Assim, ao embaralhamento dos pares topológicos do pater e seus seguidores, junta-se o descompasso entre masculino e feminino, ambos apontando na direção de uma cultura puer  adolescentizada e que sufoca, consequentemente, o menor sinal de velhice, desgaste ou cansaço. A lei é dos jovens, fortes e energéticos. Órfãos ao mesmo tempo que recolocando ideais quase sempre inatingíveise sem sentido em uma série infinita de imagens brilhantes e falsas.

Em dado momento, Nietzsche pergunta: ” ‘Quanto de verdade suporta, quanto de verdade ousa um espírito?’ – Isto se tornou para mim a verdadeira medida do valor[5]“. Deparamo-nos com nossa própria falta de instrumentos para lidar com essa outra verdade – pois que a perda de sentido também é sintomática da nostalgia de um paraíso perdido. Enfim, crescer e se multiplicar parece não ser tão simples. A pergunta central incide sobre como operar com determinados traços do sujeito moderno e que ousa sair da era puer: a liberdade laica, de certa forma ainda algo assustadora; a responsabilidade daquele que, como a raiz aponta, responde por si, tanto como sujeito individual quanto como sujeito coletivo, não mais podendo se ancorar no anonimato irresponsável da massa; a plasticidade, não somente restrita à infância mas atributo do vivo, embora em quantidades decrescentes ao longo do tempo; a performance do ato ancorado na autoria radical e solitária, a da autoridade a partir de si mesmo, porém em dialética e formalização a partir da alteridade e suas instituições.
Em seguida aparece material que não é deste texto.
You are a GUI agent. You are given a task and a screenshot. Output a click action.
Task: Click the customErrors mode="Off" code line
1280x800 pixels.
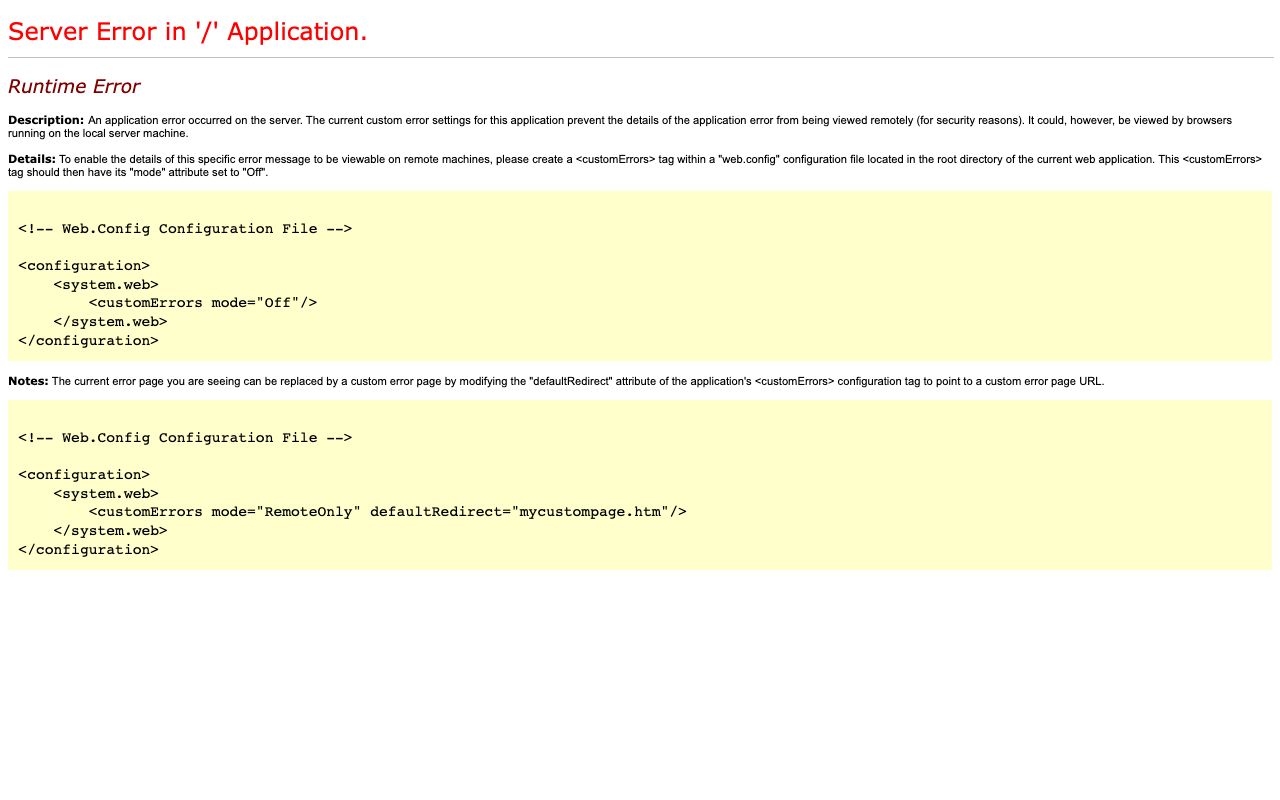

Difícil maturar. Uma dificuldade tanto desmamar quanto perder o modelo do herói deificado. Porém, a consciência é irreversível. Atarefa é seguir por si, suas próprias perna e responsabilidade, sem nem o fantasma da perda do maravilhoso nem a conformação cínica com a dureza de uma vida adulta sub-fantasiada, ou hiper-desencantada – e no também difícil debate com o outro, seu imaginário e seu poder. Para o somente-humano parece, no entanto, não haver saída muito diferente.